*PROVIDED MATERIAL*:
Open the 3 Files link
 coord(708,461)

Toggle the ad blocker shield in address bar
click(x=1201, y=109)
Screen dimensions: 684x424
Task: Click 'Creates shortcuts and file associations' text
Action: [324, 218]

*EXERCISE DESCRIPTION*:
All the data must be duplicated exactly, with nothing added or removed.

*FINAL ANSWER*:
Open the 3 Files link
 coord(708,461)

Toggle the ad blocker shield in address bar
click(x=1201, y=109)
Screen dimensions: 684x424
Task: Click 'Creates shortcuts and file associations' text
Action: [324, 218]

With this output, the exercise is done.